Donald Trump will probably be coming to Britain later this year.
According to the Independent, US President Donald Trump will likely come to the UK in late 2018 for a “working visit”. The site reports that Downing Street has confirmed that the controversial president will not be getting a state visit.
By allowing Trump to visit and not giving him a state visit, Theresa May has carved a sensible middle path. Trump may not give the Office of President of the United States the respect it deserves, but as the elected president he represents that office and the country. As the UK prepares to make post-Brexit deals, the government cannot afford to snub the US by declining the president. I’m no fan of Trump – and neither are most Brits if polls are to be believed – but a visit from a foreign leader is about more than the meeting of two individuals.

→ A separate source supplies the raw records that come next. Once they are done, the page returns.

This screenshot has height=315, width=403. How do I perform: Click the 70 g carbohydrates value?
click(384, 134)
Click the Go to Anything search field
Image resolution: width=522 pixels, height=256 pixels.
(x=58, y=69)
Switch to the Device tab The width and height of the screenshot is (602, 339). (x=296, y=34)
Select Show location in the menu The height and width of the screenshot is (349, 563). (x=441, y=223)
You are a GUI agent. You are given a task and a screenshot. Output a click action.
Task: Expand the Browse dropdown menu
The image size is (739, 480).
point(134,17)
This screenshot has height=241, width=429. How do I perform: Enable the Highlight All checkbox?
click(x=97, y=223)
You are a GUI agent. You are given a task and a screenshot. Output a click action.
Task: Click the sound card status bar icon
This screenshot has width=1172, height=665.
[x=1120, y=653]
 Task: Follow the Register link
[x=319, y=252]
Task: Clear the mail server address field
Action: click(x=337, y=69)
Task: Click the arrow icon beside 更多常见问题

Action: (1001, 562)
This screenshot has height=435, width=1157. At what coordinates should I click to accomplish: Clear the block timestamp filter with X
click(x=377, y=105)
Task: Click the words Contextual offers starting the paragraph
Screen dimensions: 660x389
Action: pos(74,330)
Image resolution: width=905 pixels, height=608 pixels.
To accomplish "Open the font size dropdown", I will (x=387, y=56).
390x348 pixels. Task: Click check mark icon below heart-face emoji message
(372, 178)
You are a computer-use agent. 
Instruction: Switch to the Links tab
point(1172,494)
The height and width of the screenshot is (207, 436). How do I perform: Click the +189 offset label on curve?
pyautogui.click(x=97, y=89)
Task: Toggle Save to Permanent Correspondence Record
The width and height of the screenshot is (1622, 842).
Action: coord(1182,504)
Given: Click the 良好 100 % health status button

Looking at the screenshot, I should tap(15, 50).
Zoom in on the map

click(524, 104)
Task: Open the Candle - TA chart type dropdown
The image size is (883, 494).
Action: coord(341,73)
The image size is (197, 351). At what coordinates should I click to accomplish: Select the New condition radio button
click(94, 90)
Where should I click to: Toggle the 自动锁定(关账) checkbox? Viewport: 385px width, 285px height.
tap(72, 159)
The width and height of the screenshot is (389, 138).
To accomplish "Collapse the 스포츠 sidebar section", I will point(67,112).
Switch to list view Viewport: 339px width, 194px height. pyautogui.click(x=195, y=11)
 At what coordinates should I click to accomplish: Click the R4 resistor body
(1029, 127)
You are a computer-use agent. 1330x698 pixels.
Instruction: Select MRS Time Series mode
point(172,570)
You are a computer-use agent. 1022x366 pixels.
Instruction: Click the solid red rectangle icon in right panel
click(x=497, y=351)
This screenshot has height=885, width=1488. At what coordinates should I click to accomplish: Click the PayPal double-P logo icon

Furthermore, a Trump visit gives the opportunity for anti-Trump sentiment to take to the streets in a peaceful manner. There will no doubt be anti-Trump demonstrations, and rightly so, as this is a president who has caused much pain and offence at home and abroad. A Trump visit will allow the UK and US governments to show that the two countries still have an important link, while also demonstrating the strength of anti-Trump sentiment.
However, the UK government has made the correct decision by not giving the go-ahead for a fully-fledged state visit – even though a YouGov poll from one year ago suggested that 49% of Brits said it should take place. However, it is worth noting that poll respondents may not have been clear as to what a state visit was compared to other types of visit.
A state visit is a rare honour, for example, only one took place in each of the past two years. Furthermore, only two US presidents have received the honour: George W. Bush in 2003 and Barack Obama in 2011.
Not giving Donald Trump a state visit is the right call.
But let him come for a "working visit".
And let the demonstrations commence.